- **Tarea indicada A**
Resume en dos oraciones el mensaje para la Jornada de los Pobres.

- **Fragmento de texto**
==*==

No hay Iglesia sin pobres
Mensaje de Don Mimmo Battaglia para la IX Jornada de los Pobres
Queridos hermanos y hermanas,
Las palabras del Salmo que el Papa León nos ofrece este año para la Jornada de los Pobres -«Tú, mi Señor, eres mi esperanza» ( Salmo 70,5)- nos llegan como un soplo de esperanza en un tiempo marcado por el miedo, la sospecha y la creciente indiferencia. Son palabras que no provienen de quienes lo tienen todo, sino de quienes han soportado el dolor. Son palabras pronunciadas por quienes han experimentado la pérdida y, sin embargo, no han dejado de creer. Son palabras humildes, pero precisamente por eso, verdaderas: como el pan partido, como el aliento de quienes, aun heridos, siguen esperando.
Hoy, es importante para mí recordarles a todos que los pobres no son solo quienes carecen de lo necesario para vivir, sino quienes experimentan limitaciones, precariedad y dependencia de otros. Y en este sentido, todos somos pobres . Tarde o temprano, todos descubrimos que no somos suficientes. Todos necesitamos que alguien nos lleve de la mano. Y es de esta consciencia que pueden surgir milagros inesperados: porque la necesidad puede convertirse en encuentro y la carencia en comunión.

==*==

- **Tarea indicada B**
Suma -88 a cada número de las coordenadas de las respuestas en los registros, empezando por la línea que contiene "Click the PowerSchool logo icon" y siguiendo hasta la línea que contiene "pyautogui.click(x=399, y=58)", ambas incluidas. Escribe de nuevo solo esas líneas, con las instrucciones incluidas.

==*==

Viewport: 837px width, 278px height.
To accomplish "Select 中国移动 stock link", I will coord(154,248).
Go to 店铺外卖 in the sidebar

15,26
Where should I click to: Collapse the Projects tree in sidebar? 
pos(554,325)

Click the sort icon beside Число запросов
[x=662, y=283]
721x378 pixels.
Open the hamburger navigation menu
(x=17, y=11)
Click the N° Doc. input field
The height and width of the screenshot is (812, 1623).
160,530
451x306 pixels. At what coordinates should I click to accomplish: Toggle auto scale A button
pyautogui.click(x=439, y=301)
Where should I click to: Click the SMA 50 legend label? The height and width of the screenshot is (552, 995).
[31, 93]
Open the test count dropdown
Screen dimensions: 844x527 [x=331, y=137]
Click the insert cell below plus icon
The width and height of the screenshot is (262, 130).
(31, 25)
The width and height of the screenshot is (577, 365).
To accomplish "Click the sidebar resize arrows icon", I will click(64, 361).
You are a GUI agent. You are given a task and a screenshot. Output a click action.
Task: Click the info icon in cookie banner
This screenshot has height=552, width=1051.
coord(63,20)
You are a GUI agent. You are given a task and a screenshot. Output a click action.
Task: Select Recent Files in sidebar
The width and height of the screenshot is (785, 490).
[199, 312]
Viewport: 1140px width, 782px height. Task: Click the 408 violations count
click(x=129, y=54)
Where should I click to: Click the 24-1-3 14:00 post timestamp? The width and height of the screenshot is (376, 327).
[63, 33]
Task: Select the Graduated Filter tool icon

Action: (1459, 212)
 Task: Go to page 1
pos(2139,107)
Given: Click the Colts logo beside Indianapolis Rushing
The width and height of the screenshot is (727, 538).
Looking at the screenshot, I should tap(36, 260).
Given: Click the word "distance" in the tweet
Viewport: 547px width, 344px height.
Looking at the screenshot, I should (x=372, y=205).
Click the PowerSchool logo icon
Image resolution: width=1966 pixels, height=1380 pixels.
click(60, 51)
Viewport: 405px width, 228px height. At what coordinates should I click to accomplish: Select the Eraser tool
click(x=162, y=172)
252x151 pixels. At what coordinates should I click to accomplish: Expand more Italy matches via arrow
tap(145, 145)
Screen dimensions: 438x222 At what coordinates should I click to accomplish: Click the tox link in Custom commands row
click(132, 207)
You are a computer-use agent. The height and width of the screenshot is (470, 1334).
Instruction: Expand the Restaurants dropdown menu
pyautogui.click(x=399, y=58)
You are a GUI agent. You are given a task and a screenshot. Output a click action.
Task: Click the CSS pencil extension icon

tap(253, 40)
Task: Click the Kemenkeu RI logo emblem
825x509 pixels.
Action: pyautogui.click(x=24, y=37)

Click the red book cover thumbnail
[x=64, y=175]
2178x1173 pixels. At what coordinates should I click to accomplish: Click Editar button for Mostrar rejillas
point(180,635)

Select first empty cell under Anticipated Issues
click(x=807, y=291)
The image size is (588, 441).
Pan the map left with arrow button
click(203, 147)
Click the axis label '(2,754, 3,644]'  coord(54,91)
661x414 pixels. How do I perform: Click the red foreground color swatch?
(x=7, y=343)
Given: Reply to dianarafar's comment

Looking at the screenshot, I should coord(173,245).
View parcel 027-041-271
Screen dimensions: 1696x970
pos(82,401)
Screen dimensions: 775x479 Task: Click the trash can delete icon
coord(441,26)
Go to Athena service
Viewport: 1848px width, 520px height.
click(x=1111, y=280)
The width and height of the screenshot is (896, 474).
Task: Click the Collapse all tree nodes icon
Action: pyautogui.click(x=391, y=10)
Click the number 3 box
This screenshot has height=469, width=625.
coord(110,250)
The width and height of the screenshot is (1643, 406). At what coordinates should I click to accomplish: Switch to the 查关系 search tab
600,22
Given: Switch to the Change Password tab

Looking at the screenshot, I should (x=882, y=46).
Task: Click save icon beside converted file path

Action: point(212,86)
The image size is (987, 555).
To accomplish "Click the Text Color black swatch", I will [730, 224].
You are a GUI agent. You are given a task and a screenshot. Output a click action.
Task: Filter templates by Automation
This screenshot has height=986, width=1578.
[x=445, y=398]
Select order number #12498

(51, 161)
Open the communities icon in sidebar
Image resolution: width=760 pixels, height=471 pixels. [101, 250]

==*==

- **Salida completa A**
El mensaje presenta las palabras del Salmo 70,5, «Tú, mi Señor, eres mi esperanza», como un soplo de esperanza que proviene de quienes han soportado el dolor y la pérdida sin dejar de creer. También afirma que los pobres son además quienes viven limitaciones, precariedad y dependencia de otros, por lo que todos somos pobres, y que de esa consciencia la necesidad puede convertirse en encuentro y la carencia en comunión.

- **Salida completa B**
Click the PowerSchool logo icon
Image resolution: width=1966 pixels, height=1380 pixels.
click(-28, -37)
Viewport: 405px width, 228px height. At what coordinates should I click to accomplish: Select the Eraser tool
click(x=74, y=84)
252x151 pixels. At what coordinates should I click to accomplish: Expand more Italy matches via arrow
tap(57, 57)
Screen dimensions: 438x222 At what coordinates should I click to accomplish: Click the tox link in Custom commands row
click(44, 119)
You are a computer-use agent. The height and width of the screenshot is (470, 1334).
Instruction: Expand the Restaurants dropdown menu
pyautogui.click(x=311, y=-30)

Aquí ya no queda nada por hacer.